Bahrain was the only regime in the Gulf that faced a real risk of overthrow since the outbreak of the Arab Spring. An autocratic Sunni monarchy ruling over a majority Shi’ite population, the Khalifa family has understandably faced major pressures to yield authority to a parliament that better represents the demographic makeup of its nation’s people. Demonstrations in 2011 were met with brutal repression involving the death of scores of protesters as well as the systematic and deliberate use of excessive force, including torture.[53]

The protests in Bahrain were driven by indigenous grievances, such as extensive economic and political discrimination as well as calls by reformist Sunnis and Shi’ites alike for a constitutional monarchy and more responsive political system.[54] However, the Islamic Republic of Iran has predictably sought to take advantage of this situation by providing more than mere encouragement to radical elements of the Bahraini opposition.

Iranian support for violent groups in Bahrain is real and significant. Open source indicators of such support during the last year include the interception of a massive weapons shipment from Iraq containing weapons of Iranian and Syrian origin such as C4 explosives, the interception of wanted Bahraini individuals allegedly receiving training from Iran as insurgents, and the seizure of a weapons storehouse in Bahrain that U.S. officials believe was from Iran.[55]

Due to both Iranian interference and political polarization, Bahrain has found itself in the grips of ongoing violent turmoil on the ground. Peaceful protests do take place with government permission, but more often unauthorized demonstrations occur in Shi’ite villages virtually every night. Acts of thuggery such as tire burnings and Molotov cocktails represent a similarly frequent occurrence. Terrorist networks linked to Iran have begun building hundreds of improvised explosive devices (IEDs) inside Bahrain for use against police and government facilities.[56]

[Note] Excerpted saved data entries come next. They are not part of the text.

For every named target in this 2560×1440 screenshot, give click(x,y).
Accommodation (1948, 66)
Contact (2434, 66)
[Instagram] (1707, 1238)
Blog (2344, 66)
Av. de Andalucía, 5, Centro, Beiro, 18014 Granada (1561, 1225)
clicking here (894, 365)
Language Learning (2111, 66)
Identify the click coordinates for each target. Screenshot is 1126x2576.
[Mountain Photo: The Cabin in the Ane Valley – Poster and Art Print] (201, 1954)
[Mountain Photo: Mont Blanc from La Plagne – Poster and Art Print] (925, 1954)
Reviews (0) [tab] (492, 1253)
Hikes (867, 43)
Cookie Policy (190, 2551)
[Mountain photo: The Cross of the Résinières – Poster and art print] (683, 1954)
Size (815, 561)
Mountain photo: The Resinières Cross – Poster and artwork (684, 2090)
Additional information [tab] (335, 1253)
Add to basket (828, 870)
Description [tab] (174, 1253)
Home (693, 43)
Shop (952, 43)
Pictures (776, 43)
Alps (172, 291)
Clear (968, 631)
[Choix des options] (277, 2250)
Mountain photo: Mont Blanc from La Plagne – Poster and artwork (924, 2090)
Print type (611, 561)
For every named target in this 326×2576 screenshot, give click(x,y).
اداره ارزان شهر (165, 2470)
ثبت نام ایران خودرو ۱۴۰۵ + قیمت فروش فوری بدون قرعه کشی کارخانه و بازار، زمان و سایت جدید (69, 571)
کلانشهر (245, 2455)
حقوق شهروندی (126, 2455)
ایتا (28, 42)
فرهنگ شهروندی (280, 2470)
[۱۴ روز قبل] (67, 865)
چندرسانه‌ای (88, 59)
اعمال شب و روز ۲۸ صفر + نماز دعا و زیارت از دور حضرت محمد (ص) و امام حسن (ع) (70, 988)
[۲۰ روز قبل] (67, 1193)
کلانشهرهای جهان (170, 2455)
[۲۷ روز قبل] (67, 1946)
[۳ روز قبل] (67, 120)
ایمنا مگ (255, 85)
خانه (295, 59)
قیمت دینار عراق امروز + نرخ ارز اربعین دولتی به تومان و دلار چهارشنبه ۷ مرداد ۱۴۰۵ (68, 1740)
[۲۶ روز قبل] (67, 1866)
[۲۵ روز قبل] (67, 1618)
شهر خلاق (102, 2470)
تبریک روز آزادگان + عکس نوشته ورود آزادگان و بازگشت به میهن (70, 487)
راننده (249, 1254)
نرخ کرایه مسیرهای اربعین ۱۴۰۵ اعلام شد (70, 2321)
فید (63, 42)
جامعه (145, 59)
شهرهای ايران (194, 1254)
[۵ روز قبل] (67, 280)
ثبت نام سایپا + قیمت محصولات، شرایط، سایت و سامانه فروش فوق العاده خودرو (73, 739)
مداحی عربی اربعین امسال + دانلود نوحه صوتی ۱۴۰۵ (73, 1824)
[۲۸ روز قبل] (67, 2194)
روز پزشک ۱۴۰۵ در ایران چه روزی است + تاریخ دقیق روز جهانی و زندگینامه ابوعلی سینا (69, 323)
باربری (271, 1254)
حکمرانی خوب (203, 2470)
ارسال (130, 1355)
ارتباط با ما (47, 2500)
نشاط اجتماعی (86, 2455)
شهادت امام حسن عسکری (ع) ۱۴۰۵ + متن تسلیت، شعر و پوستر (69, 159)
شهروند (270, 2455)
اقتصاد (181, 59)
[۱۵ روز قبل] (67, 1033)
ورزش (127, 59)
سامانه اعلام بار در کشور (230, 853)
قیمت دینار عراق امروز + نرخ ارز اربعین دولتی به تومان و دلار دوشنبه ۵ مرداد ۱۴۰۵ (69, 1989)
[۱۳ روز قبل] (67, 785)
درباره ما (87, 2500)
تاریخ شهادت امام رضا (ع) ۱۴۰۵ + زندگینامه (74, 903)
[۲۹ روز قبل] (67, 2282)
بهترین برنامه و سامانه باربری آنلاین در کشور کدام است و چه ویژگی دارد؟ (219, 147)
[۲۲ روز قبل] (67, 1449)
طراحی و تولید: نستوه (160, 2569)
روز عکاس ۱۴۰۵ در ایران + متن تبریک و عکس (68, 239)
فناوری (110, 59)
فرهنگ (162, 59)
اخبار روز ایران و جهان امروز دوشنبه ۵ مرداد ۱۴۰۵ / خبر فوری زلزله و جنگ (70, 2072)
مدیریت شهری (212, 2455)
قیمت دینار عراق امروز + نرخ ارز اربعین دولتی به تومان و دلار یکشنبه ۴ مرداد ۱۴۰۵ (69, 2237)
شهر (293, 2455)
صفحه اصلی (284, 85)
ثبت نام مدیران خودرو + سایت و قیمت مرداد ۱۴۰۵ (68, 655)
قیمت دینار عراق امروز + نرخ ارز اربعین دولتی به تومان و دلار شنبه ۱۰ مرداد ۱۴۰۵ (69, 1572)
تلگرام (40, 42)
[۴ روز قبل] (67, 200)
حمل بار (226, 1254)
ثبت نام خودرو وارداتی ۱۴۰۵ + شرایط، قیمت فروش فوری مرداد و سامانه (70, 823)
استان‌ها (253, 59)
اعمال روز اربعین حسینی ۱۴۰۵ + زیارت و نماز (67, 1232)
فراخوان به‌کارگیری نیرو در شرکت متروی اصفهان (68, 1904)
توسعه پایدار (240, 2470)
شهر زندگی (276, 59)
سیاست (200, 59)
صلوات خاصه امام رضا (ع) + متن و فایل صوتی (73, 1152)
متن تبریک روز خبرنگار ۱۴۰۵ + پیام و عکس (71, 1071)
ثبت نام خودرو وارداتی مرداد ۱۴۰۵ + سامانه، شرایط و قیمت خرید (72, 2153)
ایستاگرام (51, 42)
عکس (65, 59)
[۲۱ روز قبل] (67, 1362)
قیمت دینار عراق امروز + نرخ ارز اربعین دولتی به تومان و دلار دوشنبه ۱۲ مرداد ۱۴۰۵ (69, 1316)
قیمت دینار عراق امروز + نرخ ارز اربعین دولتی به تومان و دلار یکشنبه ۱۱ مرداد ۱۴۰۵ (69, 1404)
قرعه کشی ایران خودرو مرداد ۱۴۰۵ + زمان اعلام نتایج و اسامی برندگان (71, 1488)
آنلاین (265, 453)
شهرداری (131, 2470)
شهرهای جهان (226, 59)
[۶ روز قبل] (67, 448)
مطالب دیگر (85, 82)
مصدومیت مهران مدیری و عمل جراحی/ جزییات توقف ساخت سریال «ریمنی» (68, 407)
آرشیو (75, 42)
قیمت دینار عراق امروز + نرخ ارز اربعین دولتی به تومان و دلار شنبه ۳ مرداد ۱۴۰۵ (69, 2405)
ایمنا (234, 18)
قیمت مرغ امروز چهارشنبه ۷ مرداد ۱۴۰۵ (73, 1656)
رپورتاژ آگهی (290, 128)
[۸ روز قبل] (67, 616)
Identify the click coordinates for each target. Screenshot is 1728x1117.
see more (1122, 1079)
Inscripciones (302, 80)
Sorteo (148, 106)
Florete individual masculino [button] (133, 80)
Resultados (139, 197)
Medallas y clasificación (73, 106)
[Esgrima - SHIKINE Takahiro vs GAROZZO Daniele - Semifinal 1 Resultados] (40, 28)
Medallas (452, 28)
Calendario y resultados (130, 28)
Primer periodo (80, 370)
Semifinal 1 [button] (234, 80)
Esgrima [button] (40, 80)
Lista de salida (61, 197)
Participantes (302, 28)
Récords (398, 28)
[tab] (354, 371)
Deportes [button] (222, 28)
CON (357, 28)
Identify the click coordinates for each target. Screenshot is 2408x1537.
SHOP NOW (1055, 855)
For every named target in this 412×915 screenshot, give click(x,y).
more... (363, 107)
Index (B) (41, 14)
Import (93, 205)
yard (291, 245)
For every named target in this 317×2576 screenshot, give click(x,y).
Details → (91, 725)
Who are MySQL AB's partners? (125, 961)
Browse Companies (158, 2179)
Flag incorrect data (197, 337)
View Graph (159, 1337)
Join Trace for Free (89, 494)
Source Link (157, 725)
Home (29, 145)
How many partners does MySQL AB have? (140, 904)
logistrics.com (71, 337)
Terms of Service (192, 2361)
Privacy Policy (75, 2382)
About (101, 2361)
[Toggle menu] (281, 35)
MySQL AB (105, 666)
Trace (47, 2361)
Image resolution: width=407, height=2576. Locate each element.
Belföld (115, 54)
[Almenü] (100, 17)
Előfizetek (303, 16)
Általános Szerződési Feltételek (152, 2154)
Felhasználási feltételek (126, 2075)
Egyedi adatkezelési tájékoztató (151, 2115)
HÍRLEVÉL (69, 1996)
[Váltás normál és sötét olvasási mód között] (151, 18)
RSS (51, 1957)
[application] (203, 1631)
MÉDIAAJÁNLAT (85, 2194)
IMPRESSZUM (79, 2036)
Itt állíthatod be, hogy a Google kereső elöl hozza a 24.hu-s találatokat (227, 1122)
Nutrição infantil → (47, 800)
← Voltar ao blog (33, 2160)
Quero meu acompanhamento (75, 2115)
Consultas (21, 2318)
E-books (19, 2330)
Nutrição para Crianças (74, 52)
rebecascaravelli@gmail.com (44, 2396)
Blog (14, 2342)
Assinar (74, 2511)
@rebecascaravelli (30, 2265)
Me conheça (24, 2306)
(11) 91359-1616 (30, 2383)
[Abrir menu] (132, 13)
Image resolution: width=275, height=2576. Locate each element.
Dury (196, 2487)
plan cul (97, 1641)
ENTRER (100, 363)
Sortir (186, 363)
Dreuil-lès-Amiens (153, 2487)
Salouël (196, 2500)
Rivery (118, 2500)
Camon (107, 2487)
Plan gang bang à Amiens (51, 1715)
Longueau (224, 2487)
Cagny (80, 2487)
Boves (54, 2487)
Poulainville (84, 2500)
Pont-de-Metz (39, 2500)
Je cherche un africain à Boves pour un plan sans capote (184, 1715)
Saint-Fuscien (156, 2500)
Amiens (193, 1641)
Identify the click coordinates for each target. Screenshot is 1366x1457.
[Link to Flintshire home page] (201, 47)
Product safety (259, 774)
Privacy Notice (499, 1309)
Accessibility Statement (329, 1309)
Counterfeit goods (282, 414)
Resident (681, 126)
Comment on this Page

Meanwhile, acts of mistreatment and reports of torture by the security forces continue. Not a single senior Bahraini official has been held accountable for the deaths of peaceful protesters in 2011.[57] Political prisoners from major opposition factions continue to linger in prison, and the top leaders of the main Shi’ite opposition party, Al-Wefaq, face trumped up charges that could land them behind bars as well.[58] According to rights groups, security forces in Bahrain use supposedly non-lethal weapons such as teargas and birdshot with excessive force in incidents that have led to dozens of deaths and injuries.[59]

However, there is also some good news out of Bahrain. Prominent rights advocate Nabeel Rajab will have served his full two-year sentence for peaceful activism later this week and presumably should be released.[60] More broadly, with the support of King Hamad, Crown Prince Salman undertook a bold move in January to relaunch stalled political dialogue with the opposition.[61] Both men deserve praise for this development.

Since then, the government in Manama has been engaged in bilateral meetings with all parties to the dialogue, and indications suggest these talks seem substantive and are aimed at a deal that would enable members of the opposition not to boycott upcoming parliamentary elections this fall.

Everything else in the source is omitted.